5. Procedimento de Cobrança Retroativa
O procedimento de cobrança retroativa está previsto no art. 8º da Lei 9.019/1995, com as seguintes etapas principais:
Intimação do Importador: A Receita Federal intima o importador para o pagamento dos direitos antidumping retroativos. O importador tem um prazo de 30 dias para pagar o valor devido, sem a incidência de juros de mora e multas.
Lavratura do Auto de Infração: Se o importador não pagar no prazo de 30 dias, a Receita Federal lavra um auto de infração, aplicando a multa de mora (20%) e os juros SELIC a partir do vencimento do prazo para pagamento.
Defesa Administrativa e Judicial: O importador pode apresentar impugnação administrativa e, em caso de indeferimento, recorrer ao CARF (Conselho Administrativo de Recursos Fiscais). Caso o recurso administrativo seja indeferido, o importador pode propor ação judicial.
Argumentos de defesa mais comuns:
Ausência de fundamentação técnica na constatação de "corrida às importações".
Falta de comprovação do dano irreparável à indústria nacional.
Erro na delimitação do prazo retroativo.
6. Ilegalidade da Cobrança Retroativa
Embora a Lei nº 9.019/1995 e o Decreto nº 8.058/2013 prevejam a retroatividade dos direitos antidumping, há fundamentos constitucionais e infraconstitucionais para contestar a cobrança. A retroatividade fere, em tese, os seguintes princípios:
Princípio da Irretroatividade (art. 150, III, "a", CF/88): A cobrança de direitos antidumping sobre operações anteriores à sua vigência violaria a proibição de cobrança de tributos sobre fatos geradores passados.

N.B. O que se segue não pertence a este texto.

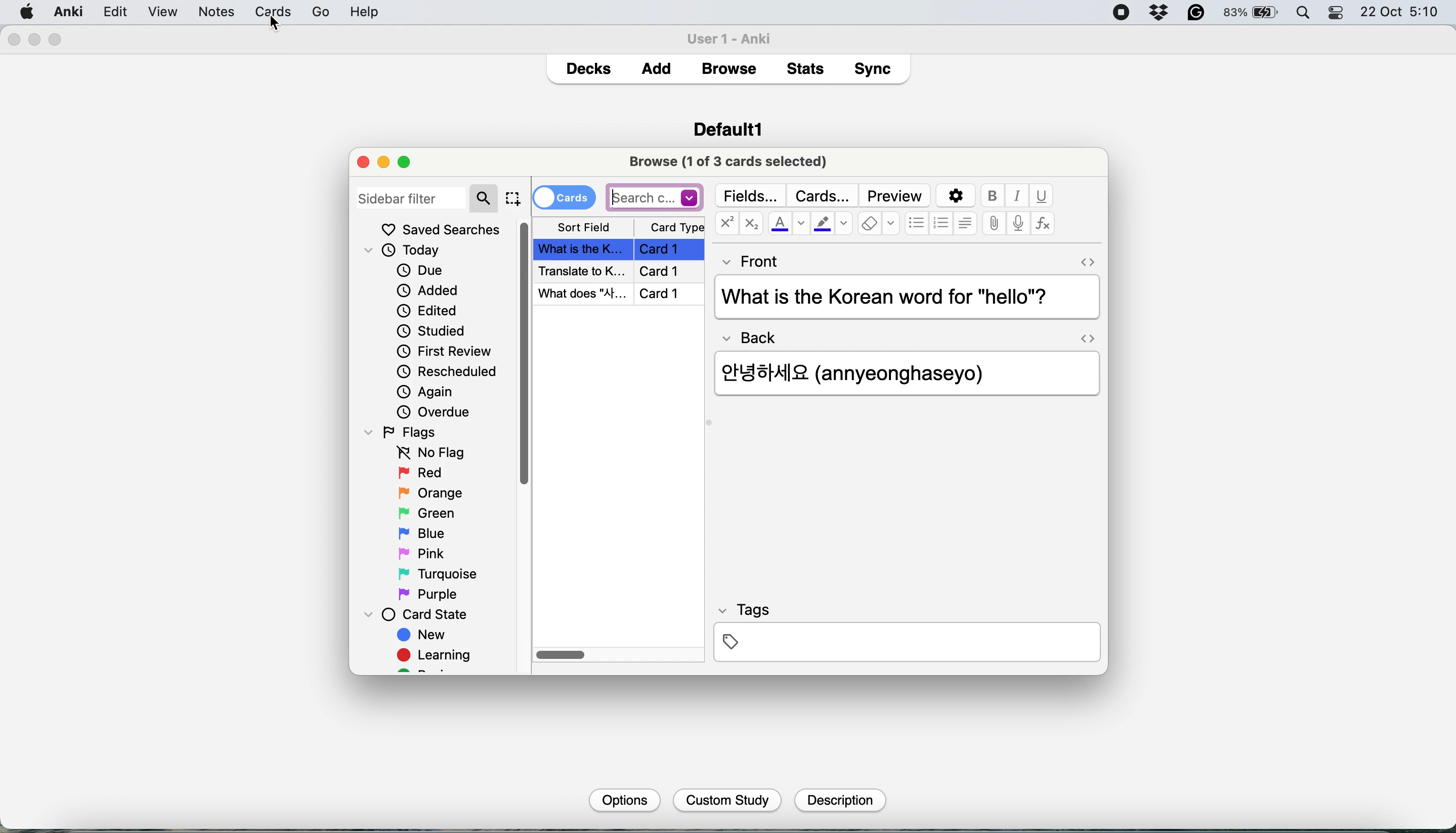 The width and height of the screenshot is (1456, 833). I want to click on saved searches, so click(441, 230). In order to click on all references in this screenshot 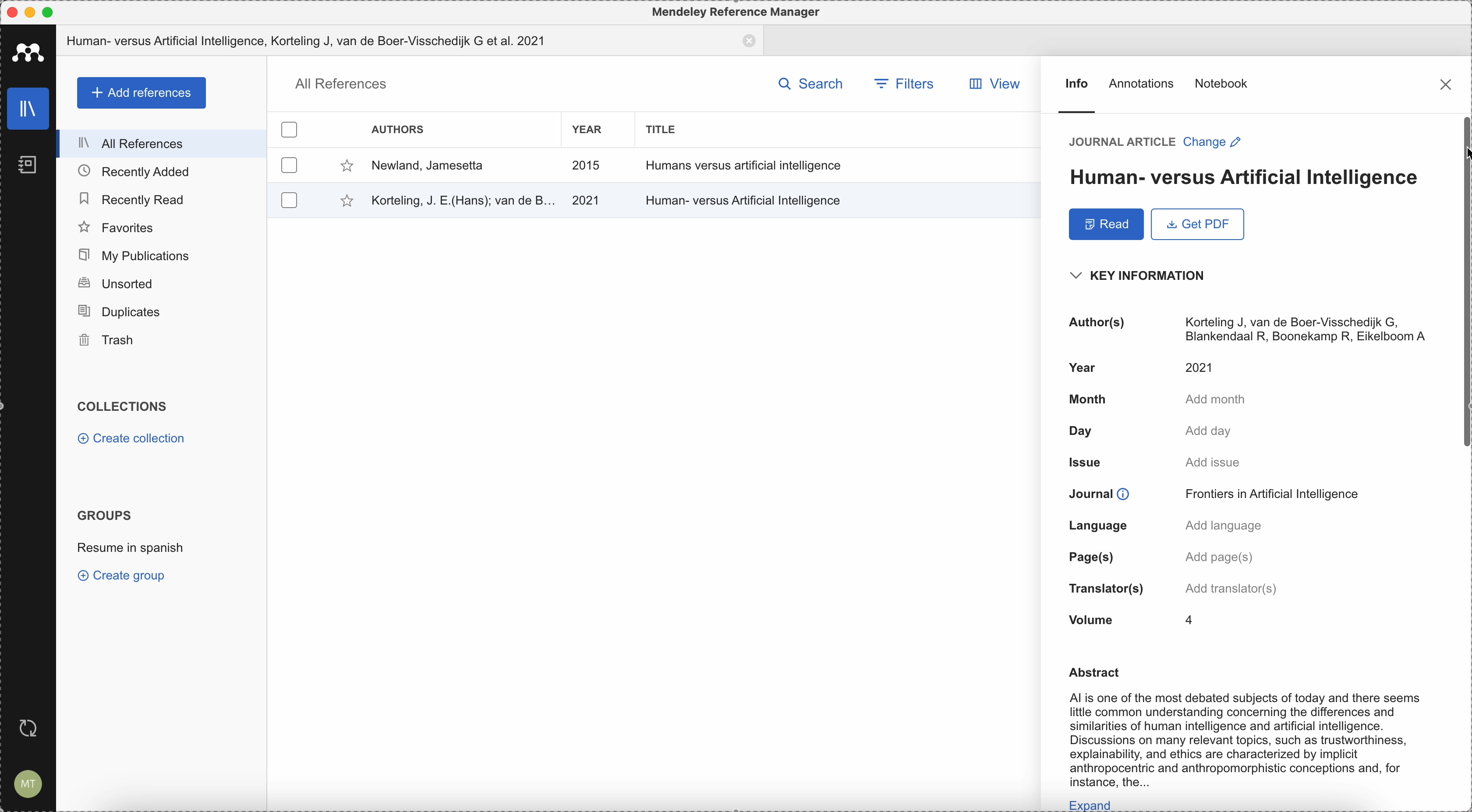, I will do `click(162, 143)`.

Embora prevaleça o entendimento de que o direito antidumping não é tributo, alguns doutrinadores e advogados de defesa de importadores tentam aplicar o princípio da isonomia e as garantias tributárias (como a irretroatividade) ao direito antidumping.
Ato Jurídico Perfeito (art. 5º, XXXVI, CF/88): Importações realizadas de acordo com a legislação vigente constituem atos jurídicos perfeitos que não podem ser modificados por normas posteriores.
Norma do CTN (art. 105, CTN): O fato gerador consumado (registro da DI e o desembaraço aduaneiro) não pode ser atingido por legislação posterior que cria ou aumenta o encargo do importador.
Portanto, sim, é possível alegar que a retroatividade dos direitos antidumping é ilegal, especialmente se for demonstrado que a cobrança retroativa atinge operações já finalizadas. Essa tese pode ser utilizada em defesas administrativas no CARF e ações judiciais para evitar ou anular a cobrança.